[What the exercise asks]
All of the entries must be reproduced exactly, with no images carried over.

[Exercise material]

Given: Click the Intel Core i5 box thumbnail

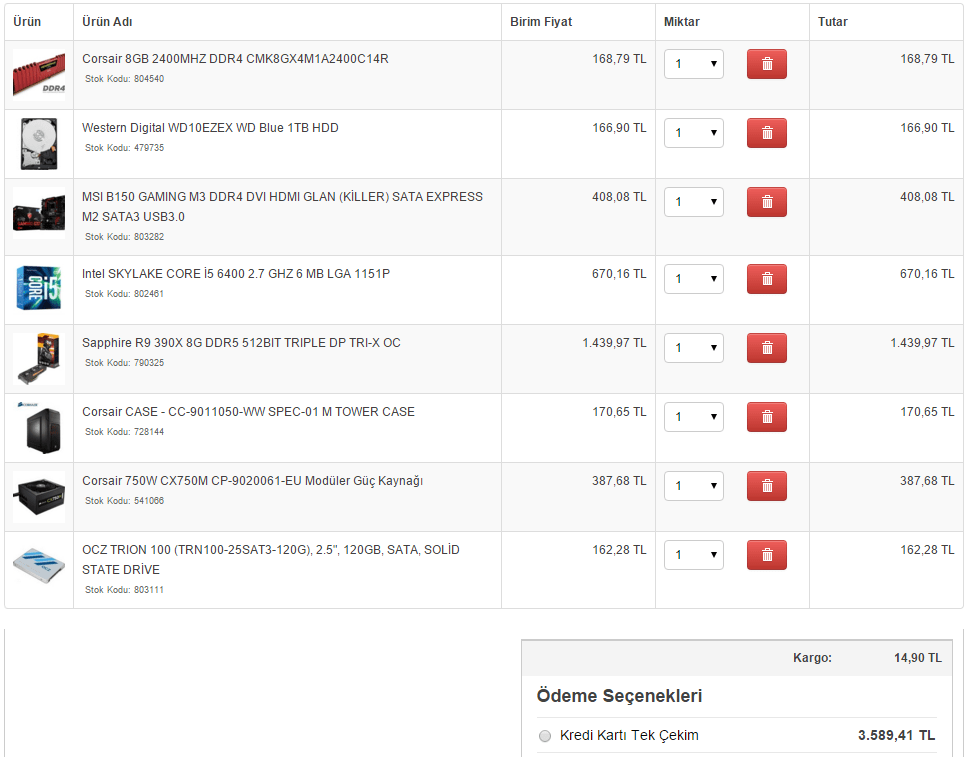Looking at the screenshot, I should (x=39, y=288).
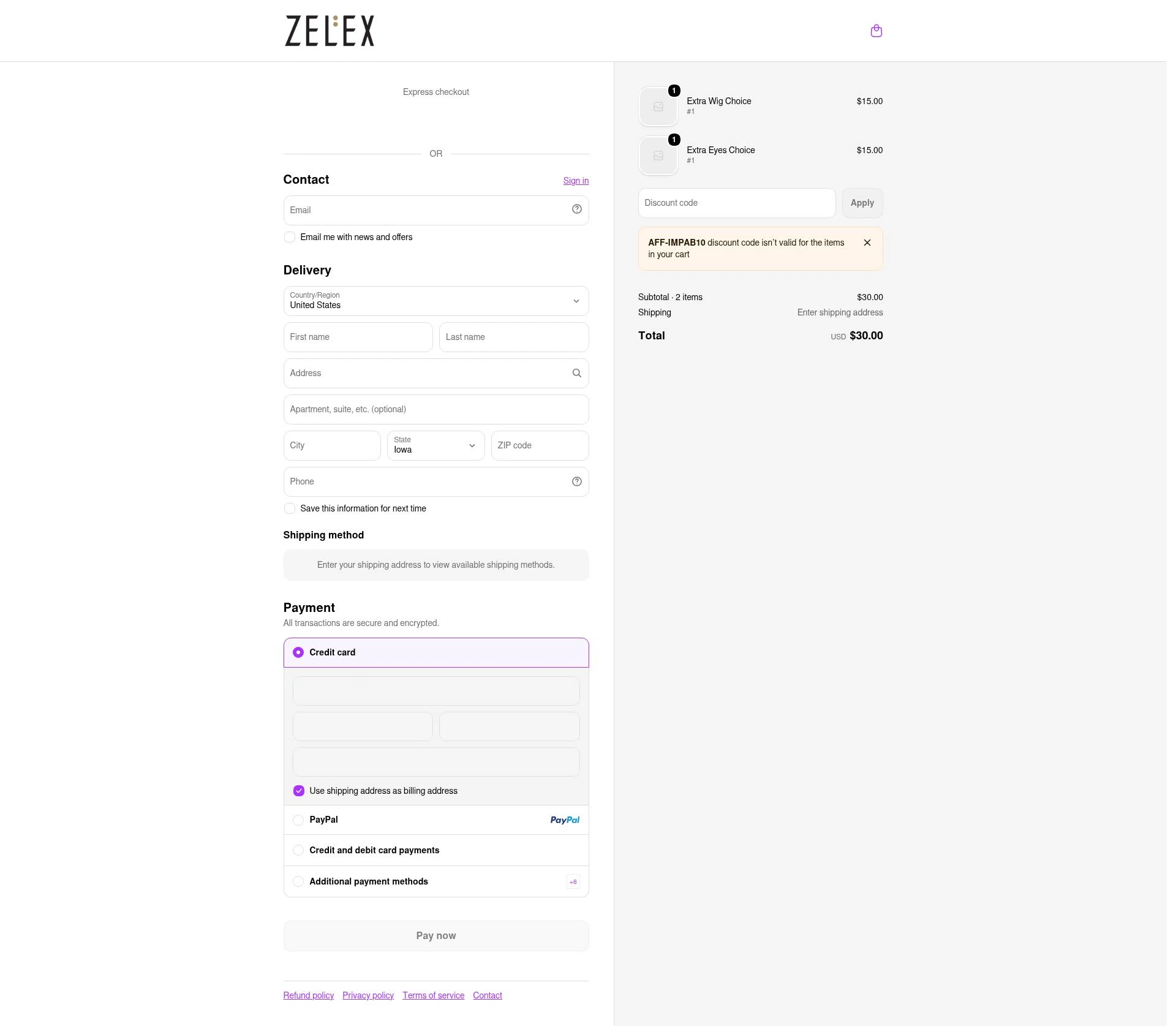Click the Address search magnifier icon

(576, 373)
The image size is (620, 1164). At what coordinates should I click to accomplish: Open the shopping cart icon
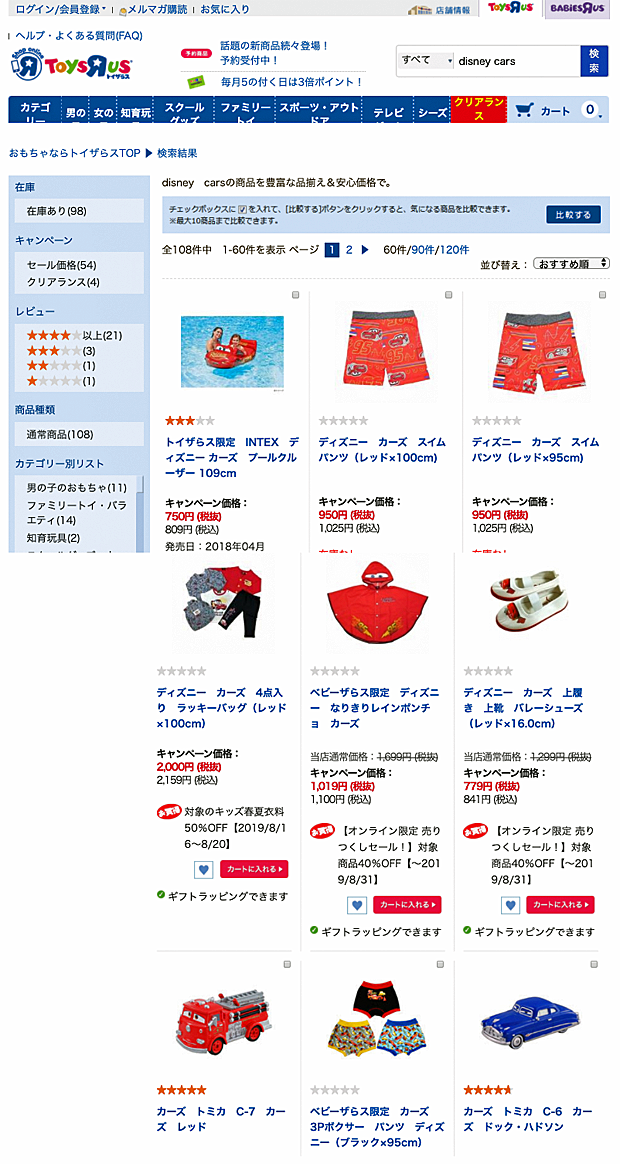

[Solution to this problem]
Given: Click the Intel Core i5 box thumbnail

Looking at the screenshot, I should (x=39, y=288).
Click the Address search magnifier icon

(576, 373)
The image size is (620, 1164). At what coordinates should I click to accomplish: Open the shopping cart icon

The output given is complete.